§ **PAGE EXCERPT**
— start —
The Screenless Writer- Draft Flow

Circa 2016, I wrote a sprawling novel while I lived alone in a cabin, just before my launch into fatherhood. I wrote it on a 1930’s Smith Corona Silent. Here is a photo of the actual writing process:

Classic Typewriter Co. sells these beauties here.

After I’d gathered up the pages, about 300 of them, I was overjoyed. To see pages stack up toward one’s dream is a significant thing, yes. But I am one of those odd sods that love to edit.

I tossed the manuscript and the dog into the car, and headed over to the beach in Jenner. There I sat, in a makeshift lean-to made of huge logs, bleached like whale bones by the sun, and I edited.

Of course, in my hopeful state, I’d expected to be bowled over by my own literary daring, my own passion, my own humor. I wasn’t.

Hemingway’s famous quote came to mind:

“The first draft of anything is shit.”
— end —
§ **WORK TO COMPLETE**
**1)** In the post about drafting a novel on a typewriter:
(a) Which typewriter was the novel written on?
(b) About how many pages were gathered once the draft was done?
(c) Where was the manuscript taken to be edited?
**2)** Continue the post about drafting a novel on a typewriter, picking up after the Hemingway quote.

(Records from a data source)
— start —
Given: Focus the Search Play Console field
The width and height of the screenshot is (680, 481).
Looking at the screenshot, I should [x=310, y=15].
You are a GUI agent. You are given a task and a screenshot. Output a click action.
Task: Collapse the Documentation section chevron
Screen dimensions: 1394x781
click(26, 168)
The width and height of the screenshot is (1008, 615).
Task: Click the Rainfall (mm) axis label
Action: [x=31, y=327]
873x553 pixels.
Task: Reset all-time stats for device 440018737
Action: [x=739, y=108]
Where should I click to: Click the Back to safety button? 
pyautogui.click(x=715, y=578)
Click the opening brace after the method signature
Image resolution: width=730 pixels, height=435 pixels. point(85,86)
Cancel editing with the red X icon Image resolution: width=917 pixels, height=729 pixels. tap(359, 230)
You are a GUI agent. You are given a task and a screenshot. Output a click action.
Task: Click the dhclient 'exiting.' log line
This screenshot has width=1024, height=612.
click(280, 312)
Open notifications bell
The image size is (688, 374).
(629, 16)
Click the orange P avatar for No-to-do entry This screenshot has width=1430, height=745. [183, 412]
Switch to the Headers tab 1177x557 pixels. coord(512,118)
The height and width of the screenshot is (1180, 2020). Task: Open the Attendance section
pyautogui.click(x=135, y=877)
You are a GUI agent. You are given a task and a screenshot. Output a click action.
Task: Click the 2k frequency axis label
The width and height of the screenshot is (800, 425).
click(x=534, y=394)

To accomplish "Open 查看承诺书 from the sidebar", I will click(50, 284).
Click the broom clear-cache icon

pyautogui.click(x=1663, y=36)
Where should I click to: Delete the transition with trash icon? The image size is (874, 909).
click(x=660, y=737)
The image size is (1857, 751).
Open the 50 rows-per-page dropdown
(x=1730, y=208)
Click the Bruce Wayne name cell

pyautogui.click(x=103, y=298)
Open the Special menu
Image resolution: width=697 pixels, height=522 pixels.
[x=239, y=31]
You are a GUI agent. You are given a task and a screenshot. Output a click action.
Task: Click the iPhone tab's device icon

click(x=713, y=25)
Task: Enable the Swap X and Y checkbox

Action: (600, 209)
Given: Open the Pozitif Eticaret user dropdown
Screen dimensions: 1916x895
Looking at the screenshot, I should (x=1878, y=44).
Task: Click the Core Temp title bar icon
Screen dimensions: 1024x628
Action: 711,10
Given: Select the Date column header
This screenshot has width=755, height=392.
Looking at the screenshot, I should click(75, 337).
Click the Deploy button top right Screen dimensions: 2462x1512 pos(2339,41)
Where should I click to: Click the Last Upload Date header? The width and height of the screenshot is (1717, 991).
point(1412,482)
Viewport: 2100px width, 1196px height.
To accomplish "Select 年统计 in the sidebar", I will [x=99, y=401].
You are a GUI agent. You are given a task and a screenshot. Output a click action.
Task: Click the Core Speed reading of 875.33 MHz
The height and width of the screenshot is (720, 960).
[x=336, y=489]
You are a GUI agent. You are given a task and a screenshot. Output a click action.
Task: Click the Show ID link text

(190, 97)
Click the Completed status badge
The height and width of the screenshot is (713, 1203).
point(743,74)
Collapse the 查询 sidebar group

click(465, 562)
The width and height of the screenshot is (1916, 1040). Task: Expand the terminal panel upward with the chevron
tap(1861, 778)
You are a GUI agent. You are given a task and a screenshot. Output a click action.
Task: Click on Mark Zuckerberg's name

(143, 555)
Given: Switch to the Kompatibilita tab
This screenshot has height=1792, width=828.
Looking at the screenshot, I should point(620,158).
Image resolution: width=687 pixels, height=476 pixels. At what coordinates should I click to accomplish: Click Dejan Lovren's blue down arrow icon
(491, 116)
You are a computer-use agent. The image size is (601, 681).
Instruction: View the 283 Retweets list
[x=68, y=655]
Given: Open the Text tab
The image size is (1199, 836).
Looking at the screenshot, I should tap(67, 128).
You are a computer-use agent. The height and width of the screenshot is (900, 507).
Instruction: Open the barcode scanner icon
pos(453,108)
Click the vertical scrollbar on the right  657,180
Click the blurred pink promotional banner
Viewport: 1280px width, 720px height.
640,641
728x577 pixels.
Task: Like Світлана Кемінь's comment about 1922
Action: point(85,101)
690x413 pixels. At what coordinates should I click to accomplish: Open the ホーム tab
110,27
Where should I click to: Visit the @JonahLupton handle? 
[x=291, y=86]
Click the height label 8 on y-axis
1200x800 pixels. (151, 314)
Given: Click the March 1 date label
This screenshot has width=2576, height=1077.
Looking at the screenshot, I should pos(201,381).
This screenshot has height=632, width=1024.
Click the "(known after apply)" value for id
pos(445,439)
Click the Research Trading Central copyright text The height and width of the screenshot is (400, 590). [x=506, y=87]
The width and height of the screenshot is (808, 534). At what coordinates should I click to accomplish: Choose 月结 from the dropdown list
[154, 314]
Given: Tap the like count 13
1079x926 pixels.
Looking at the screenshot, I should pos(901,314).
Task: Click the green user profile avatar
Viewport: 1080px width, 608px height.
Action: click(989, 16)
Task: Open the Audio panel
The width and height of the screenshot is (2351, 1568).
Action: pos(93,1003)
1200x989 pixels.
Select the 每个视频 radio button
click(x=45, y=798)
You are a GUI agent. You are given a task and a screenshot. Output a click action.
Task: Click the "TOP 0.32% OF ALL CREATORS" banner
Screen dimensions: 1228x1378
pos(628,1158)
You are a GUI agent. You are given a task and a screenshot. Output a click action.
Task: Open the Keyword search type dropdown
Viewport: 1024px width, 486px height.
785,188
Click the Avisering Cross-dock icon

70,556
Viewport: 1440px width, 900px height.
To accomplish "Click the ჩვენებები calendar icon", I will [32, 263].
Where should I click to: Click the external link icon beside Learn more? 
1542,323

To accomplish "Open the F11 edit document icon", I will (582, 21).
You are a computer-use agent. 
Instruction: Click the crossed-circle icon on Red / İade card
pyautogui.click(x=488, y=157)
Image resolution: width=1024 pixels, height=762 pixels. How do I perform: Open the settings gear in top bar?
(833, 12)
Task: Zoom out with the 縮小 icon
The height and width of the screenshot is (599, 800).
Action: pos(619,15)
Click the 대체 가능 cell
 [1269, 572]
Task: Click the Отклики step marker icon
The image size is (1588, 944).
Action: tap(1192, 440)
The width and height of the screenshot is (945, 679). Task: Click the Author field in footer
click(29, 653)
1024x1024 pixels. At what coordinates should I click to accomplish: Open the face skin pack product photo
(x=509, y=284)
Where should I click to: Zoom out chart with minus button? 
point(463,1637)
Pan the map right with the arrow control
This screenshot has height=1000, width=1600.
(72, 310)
— end —
§ **TASK RESPONSES**
**1)**
(a) A 1930's Smith Corona Silent.
(b) About 300.
(c) The beach in Jenner.

**2)**
I cursed him for being right, yet again, and I continued to edit. There were occasional hinds of inspiration; a few emotional outbursts, and some very rough gems.

So I marked up the pages assiduously, in my nearly-illegible scrawl. Remember, by this point, our hero of the story had been rendered nearly fucking illiterate by spell check and google. (Thanks, billionaires). I had to reclaim my mind.

After I’d marked up the pages, I ran howling back to the car, Ginger in tow. We kicked up sand into the setting sun.

I then made the biggest mistake of my literary career; I began to type, word for word, the draft into the computer for refinements.

The Screenless Writer process has evolved for some years (if you start to do the math), and while I work on my latest book, The Screenless Writer (oh, it boggles the mind to think of it!), I’m editing the draft no. 4, which I’ve written from scratch yet again.

Because I didn’t want to merely sit at the typewriter for a burst of inspiration, turn out a ‘shit’ draft’, and then be tethered to a computer for countless hours. Where’s the joy in that?

By the way, I’d purchased the typewriter because I wanted to write after hours, and I was on a computer all day as a graphic designer.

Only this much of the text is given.